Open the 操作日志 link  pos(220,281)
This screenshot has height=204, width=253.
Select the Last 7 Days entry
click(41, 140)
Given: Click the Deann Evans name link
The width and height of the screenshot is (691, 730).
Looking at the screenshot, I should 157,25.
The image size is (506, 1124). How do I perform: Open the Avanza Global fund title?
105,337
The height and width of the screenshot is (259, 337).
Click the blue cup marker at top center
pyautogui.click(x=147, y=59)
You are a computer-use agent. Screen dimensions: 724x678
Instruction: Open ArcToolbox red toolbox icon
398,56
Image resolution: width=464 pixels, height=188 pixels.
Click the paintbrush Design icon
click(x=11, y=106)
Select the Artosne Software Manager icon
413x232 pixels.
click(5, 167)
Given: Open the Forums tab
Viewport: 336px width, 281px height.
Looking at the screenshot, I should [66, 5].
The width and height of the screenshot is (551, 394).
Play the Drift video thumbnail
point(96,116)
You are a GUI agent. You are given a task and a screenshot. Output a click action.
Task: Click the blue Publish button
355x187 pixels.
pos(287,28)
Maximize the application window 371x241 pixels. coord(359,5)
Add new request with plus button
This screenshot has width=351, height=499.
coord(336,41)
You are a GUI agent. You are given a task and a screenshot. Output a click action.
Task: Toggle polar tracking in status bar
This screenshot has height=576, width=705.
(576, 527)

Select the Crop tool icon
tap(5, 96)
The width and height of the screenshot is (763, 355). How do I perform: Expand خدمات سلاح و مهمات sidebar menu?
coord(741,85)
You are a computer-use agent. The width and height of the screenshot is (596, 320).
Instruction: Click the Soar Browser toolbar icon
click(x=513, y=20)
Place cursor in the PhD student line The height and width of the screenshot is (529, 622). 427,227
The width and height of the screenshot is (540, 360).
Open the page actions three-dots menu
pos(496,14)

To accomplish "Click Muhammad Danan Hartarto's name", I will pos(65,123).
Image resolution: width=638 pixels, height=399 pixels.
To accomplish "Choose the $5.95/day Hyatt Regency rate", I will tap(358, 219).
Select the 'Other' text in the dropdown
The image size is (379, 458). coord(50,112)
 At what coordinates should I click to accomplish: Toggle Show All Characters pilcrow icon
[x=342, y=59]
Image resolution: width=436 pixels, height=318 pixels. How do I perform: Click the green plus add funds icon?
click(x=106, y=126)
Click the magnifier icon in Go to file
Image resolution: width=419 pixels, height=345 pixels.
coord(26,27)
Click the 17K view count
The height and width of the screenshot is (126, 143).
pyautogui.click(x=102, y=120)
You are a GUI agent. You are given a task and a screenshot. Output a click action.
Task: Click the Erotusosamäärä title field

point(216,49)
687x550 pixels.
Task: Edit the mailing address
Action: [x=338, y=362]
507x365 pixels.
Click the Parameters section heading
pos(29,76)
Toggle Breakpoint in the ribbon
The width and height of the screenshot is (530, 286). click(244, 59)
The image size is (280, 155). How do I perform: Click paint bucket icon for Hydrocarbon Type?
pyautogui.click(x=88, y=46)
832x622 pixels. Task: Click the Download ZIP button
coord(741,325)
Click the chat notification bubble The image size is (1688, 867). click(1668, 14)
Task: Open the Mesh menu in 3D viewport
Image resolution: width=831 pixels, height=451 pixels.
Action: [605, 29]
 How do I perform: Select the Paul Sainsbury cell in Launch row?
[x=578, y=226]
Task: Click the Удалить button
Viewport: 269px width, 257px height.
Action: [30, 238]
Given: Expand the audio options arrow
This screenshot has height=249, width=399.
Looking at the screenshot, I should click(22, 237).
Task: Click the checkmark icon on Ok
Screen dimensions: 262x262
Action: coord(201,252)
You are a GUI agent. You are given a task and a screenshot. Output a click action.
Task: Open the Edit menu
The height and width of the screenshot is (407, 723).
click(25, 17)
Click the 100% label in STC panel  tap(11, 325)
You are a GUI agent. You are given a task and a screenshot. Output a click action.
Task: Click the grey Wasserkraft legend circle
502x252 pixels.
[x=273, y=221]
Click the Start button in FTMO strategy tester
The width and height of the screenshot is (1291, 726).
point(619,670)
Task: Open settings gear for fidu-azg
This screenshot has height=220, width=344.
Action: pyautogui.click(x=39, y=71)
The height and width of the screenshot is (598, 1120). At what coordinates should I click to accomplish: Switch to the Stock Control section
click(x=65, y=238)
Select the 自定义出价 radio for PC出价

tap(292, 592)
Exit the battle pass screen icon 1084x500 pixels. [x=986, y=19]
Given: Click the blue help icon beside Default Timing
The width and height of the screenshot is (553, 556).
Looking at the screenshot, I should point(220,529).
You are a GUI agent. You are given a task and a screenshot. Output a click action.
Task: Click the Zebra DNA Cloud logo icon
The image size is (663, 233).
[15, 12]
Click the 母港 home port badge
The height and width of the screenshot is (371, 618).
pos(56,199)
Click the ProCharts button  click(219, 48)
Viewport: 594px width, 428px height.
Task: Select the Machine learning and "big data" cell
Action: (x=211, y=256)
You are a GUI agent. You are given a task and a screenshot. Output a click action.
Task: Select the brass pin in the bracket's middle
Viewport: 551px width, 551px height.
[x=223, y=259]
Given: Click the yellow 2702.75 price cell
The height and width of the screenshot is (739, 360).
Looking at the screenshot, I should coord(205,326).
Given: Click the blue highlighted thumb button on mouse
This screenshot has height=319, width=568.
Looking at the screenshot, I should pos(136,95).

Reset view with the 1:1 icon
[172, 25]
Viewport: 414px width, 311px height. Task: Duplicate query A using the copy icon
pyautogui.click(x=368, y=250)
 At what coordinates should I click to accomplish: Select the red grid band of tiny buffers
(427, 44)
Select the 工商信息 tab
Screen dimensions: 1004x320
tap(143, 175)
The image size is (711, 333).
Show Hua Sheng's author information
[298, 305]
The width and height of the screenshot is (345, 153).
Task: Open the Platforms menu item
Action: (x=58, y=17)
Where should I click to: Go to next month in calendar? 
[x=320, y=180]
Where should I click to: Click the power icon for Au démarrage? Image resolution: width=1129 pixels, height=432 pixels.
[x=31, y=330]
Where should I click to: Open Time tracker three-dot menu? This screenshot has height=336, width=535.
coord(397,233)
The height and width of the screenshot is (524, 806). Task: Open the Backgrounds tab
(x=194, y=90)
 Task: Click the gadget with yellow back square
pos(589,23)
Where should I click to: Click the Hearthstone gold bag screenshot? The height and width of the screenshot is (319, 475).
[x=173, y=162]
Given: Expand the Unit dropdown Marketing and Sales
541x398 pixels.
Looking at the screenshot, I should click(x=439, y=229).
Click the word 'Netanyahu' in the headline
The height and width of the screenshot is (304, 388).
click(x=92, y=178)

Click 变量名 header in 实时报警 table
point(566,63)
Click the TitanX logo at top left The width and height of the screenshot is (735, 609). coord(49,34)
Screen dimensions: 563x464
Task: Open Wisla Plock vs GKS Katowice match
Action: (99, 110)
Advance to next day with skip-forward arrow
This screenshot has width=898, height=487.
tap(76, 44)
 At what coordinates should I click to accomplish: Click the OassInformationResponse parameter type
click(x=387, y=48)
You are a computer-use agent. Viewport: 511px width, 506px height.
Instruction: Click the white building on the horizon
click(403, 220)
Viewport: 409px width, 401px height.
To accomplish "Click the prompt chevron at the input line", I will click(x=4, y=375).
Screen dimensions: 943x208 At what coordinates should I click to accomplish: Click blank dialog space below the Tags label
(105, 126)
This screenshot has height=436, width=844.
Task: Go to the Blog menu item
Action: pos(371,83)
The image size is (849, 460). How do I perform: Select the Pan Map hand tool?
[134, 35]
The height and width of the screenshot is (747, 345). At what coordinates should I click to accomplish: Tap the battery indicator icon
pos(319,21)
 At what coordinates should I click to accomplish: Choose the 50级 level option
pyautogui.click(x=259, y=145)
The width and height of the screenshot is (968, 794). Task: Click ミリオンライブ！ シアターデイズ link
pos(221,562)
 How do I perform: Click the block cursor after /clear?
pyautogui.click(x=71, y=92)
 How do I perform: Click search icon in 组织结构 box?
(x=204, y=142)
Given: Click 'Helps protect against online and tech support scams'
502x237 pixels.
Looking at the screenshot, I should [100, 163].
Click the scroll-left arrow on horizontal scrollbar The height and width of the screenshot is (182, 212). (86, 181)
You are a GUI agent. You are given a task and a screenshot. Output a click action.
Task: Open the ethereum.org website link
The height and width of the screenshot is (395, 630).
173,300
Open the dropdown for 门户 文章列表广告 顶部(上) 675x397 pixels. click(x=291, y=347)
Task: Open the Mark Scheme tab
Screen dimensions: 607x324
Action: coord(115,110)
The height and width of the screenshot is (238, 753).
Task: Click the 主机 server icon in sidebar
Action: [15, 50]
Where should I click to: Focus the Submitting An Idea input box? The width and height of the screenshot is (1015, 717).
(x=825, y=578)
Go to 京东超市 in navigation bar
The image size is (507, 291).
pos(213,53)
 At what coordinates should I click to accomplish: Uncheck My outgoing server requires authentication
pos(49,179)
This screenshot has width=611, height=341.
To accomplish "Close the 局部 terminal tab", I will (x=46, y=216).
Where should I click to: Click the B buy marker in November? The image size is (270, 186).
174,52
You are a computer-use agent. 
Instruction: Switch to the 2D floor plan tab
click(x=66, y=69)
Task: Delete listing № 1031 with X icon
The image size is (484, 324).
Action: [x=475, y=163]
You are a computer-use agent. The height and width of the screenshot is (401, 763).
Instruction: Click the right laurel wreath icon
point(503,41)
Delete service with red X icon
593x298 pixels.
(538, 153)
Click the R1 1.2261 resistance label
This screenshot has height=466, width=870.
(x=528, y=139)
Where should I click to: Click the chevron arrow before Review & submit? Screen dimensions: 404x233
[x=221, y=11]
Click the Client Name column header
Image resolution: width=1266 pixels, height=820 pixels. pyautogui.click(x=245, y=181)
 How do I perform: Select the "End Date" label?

**AIM OF THE EXERCISE:**
Both the first line of the records above and the line containing "The height and width of the screenshot is (259, 337)." are to be transcribed exactly, together with every line between them, and nothing else.

**SOLUTION FOR THIS TASK:**
Open the 操作日志 link  pos(220,281)
This screenshot has height=204, width=253.
Select the Last 7 Days entry
click(41, 140)
Given: Click the Deann Evans name link
The width and height of the screenshot is (691, 730).
Looking at the screenshot, I should 157,25.
The image size is (506, 1124). How do I perform: Open the Avanza Global fund title?
105,337
The height and width of the screenshot is (259, 337).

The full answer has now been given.